For those of you who didn't waste precious years studying a dead language, that means "Alexander the Great". A legendary conquerer, and also an Oliver Stone movie opening next week. I can't wait. Patricide (well, maybe) by 20, world conquerer by 25, dead by 33. Is there any more dramatic story in human history?
The movie almost can't help but be better than the overrated Ring trilogy, which I found a dreary alternation between cutesy hobbit homoeroticism and endless, repetitive battle scenes. Not to mention that the movie's overriding theme of virtuous light-skinned blond races vs. twisted evil dark-skinned races was simplistic and lacking in originality -- played out back in the 30s. (Nice New Zealand scenery, though).

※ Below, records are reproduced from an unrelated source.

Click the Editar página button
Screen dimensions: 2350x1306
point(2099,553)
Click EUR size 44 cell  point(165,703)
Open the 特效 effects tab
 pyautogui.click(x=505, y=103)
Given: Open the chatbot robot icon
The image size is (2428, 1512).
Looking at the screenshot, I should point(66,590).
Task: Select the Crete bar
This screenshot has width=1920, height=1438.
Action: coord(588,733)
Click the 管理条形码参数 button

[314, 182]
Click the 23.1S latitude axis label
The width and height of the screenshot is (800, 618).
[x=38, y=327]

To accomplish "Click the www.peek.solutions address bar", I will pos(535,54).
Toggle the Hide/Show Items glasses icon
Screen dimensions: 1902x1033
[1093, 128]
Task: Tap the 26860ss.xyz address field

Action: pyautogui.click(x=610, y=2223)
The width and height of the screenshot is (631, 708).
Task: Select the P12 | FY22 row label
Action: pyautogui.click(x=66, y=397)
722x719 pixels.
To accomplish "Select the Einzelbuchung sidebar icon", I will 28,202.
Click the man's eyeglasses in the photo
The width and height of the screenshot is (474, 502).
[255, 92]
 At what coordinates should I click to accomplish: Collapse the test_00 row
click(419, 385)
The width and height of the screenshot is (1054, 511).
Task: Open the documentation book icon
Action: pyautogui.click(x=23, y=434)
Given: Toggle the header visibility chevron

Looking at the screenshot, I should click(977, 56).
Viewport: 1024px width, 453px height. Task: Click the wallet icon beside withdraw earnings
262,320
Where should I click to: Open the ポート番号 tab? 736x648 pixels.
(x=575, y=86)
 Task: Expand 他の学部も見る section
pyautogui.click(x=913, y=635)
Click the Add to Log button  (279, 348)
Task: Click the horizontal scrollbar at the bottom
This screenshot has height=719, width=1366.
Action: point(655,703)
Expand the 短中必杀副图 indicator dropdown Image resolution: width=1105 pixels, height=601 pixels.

Call me old fashioned, but I like my epic heroes to have some complexity, internal conflict, tragic flaws, a nice helping of moral ambivalence. It worked for Homer, right? Alexander fits the bill nicely -- bold, charismatic Hellenistic culture hero on the one hand, murderous pederastic megalomaniac drunkard on the other.
Some rather modern themes of propaganda mixed in there as well. Alexander justified his imperialism as spreading freedom and high (Hellenistic) culture to the benighted victims of Eastern despotism, but wound up a tyrant himself. Remakes of historical epics often reflect contemporary tensions, and I'd be surprised if a director as sharp as Stone doesn't take advantage of those themes.
Hopefully he'll have a more complex vision than the current American action formula, where the hero wins audience sympathy by being victimized for the first fifteen minutes of the film and then soaks the screen in blood for the next hour and a half. Righteous killing, there's nothing like it -- combines the entitlement of being a victim and the fun of being a sadistic bully. No one who followed American action movies should have been surprised that we would use 9/11 as an excuse to leave a trail of blood and wreckage.